Data entries
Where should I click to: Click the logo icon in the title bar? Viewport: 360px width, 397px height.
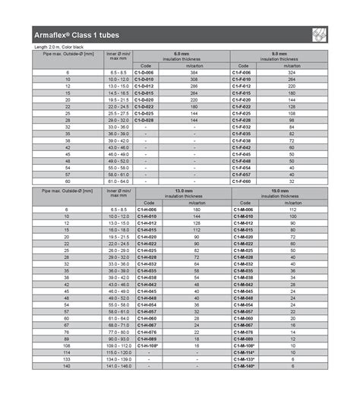(x=319, y=35)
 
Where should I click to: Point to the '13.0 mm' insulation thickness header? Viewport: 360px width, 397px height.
(x=183, y=191)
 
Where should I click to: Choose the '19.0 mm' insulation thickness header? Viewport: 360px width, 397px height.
(x=279, y=191)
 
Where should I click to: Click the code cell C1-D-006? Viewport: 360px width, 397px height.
(x=144, y=72)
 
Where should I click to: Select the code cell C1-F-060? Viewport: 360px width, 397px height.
(x=242, y=181)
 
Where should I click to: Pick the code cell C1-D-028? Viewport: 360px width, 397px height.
(x=144, y=120)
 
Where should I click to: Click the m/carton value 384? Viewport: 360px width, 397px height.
(x=194, y=72)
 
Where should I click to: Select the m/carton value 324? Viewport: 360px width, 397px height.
(x=292, y=72)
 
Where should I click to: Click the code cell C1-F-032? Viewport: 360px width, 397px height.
(x=242, y=127)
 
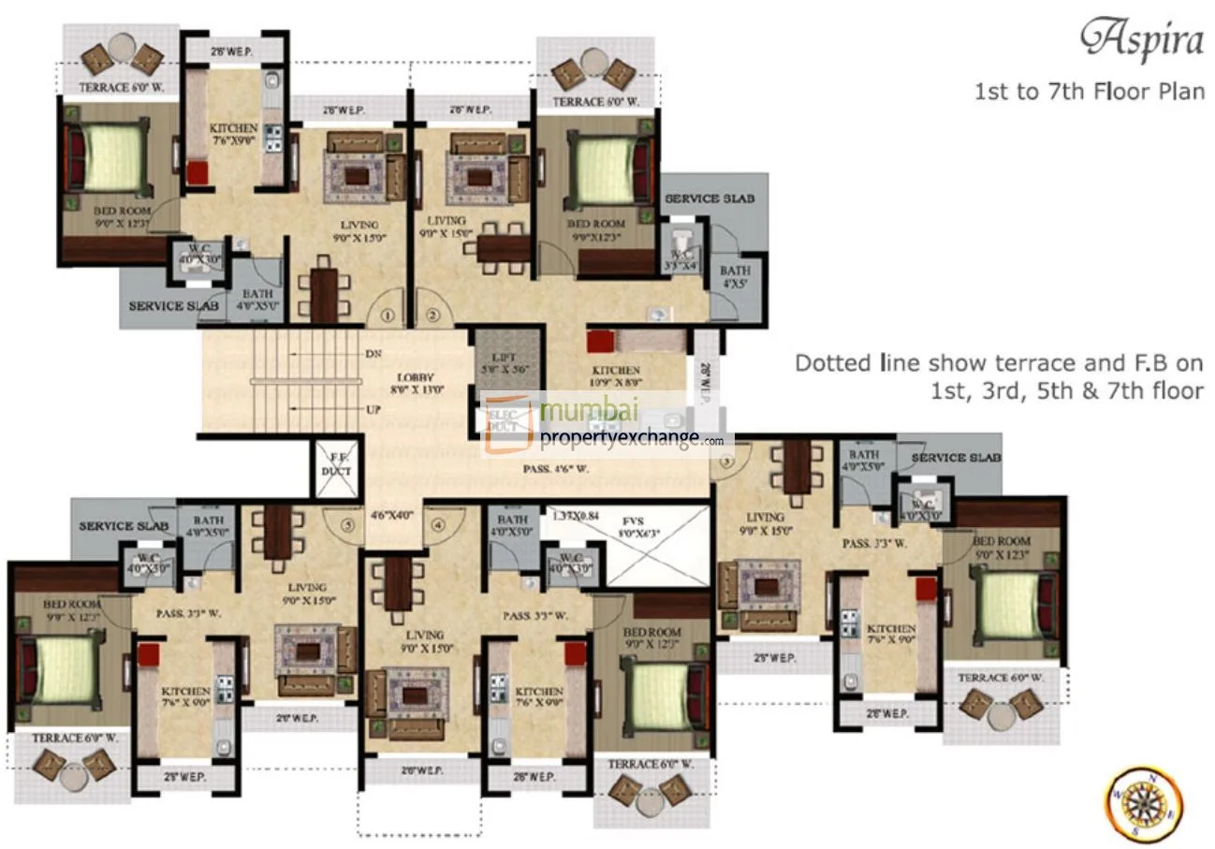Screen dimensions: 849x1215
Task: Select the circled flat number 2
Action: (432, 315)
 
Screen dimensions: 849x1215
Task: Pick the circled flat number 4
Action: (438, 525)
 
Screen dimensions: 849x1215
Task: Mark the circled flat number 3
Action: (726, 461)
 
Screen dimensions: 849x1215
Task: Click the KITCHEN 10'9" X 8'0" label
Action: (616, 376)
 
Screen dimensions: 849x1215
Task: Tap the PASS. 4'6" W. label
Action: (555, 469)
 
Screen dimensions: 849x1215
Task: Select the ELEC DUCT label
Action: (502, 420)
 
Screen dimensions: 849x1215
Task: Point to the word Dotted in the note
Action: (823, 363)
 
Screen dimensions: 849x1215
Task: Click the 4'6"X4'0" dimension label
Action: (391, 514)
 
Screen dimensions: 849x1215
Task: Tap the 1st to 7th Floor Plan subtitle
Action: (1089, 92)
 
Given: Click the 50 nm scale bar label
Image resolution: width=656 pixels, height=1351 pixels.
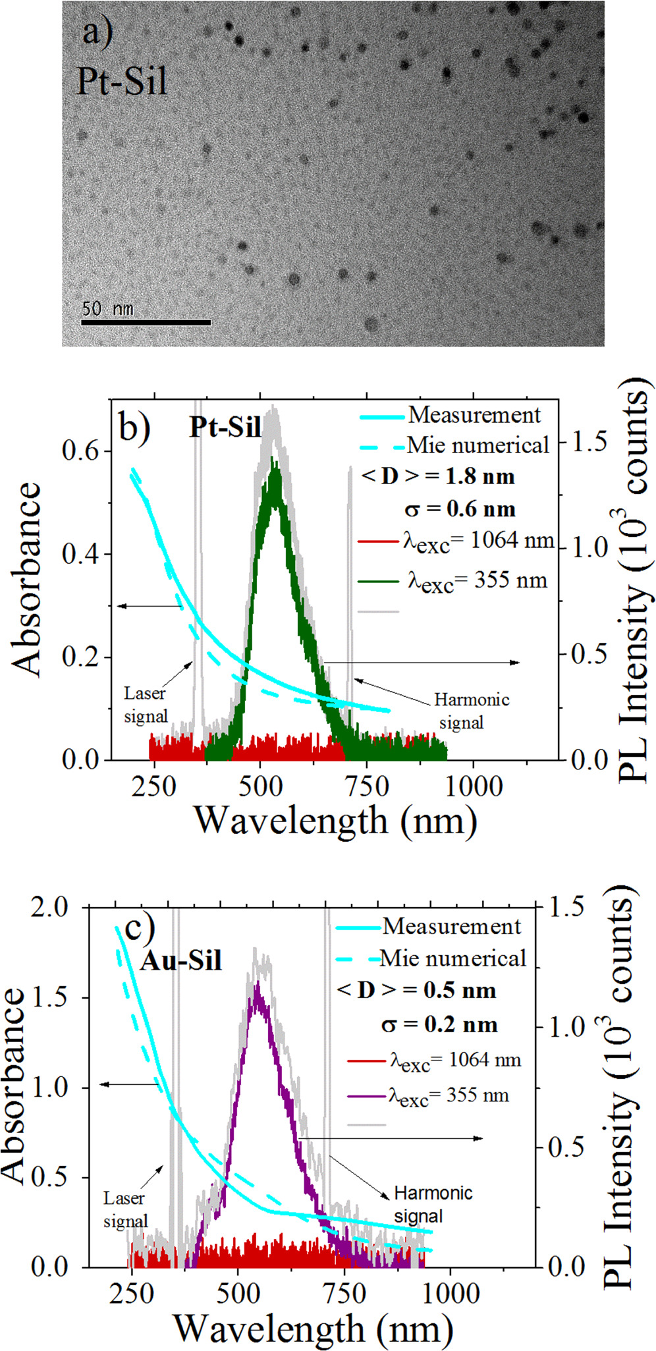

WHAT THE TASK REQUIRES>
Reproduce all of the data above word for word, omitting the pictures.

RESULT OF THIS EXERCISE>
Where should I click to: Click the logo icon in the title bar? Viewport: 360px width, 397px height.
(x=319, y=35)
 
Where should I click to: Point to the '13.0 mm' insulation thickness header? Viewport: 360px width, 397px height.
(x=183, y=191)
 
Where should I click to: Choose the '19.0 mm' insulation thickness header? Viewport: 360px width, 397px height.
(x=279, y=191)
 
Where should I click to: Click the code cell C1-D-006? Viewport: 360px width, 397px height.
(x=144, y=72)
 
Where should I click to: Select the code cell C1-F-060? Viewport: 360px width, 397px height.
(x=242, y=181)
 
Where should I click to: Pick the code cell C1-D-028? Viewport: 360px width, 397px height.
(x=144, y=120)
 
Where should I click to: Click the m/carton value 384? Viewport: 360px width, 397px height.
(x=194, y=72)
 
Where should I click to: Select the m/carton value 324? Viewport: 360px width, 397px height.
(x=292, y=72)
 
Where should I click to: Click the code cell C1-F-032? Viewport: 360px width, 397px height.
(x=242, y=127)
 
Screen dimensions: 849x1215
Task: Select the circled flat number 2
Action: (432, 315)
 
Screen dimensions: 849x1215
Task: Pick the circled flat number 4
Action: (438, 525)
 
Screen dimensions: 849x1215
Task: Mark the circled flat number 3
Action: (726, 461)
 
Screen dimensions: 849x1215
Task: Click the KITCHEN 10'9" X 8'0" label
Action: (616, 376)
 
Screen dimensions: 849x1215
Task: Tap the PASS. 4'6" W. label
Action: (555, 469)
 
Screen dimensions: 849x1215
Task: Select the ELEC DUCT label
Action: (502, 420)
 
Screen dimensions: 849x1215
Task: Point to the word Dotted in the note
Action: (823, 363)
 
Screen dimensions: 849x1215
Task: Click the 4'6"X4'0" dimension label
Action: (391, 514)
 
Screen dimensions: 849x1215
Task: Tap the 1st to 7th Floor Plan subtitle
Action: (1089, 92)
 
Given: Click the 50 nm scale bar label
Image resolution: width=656 pixels, height=1351 pixels.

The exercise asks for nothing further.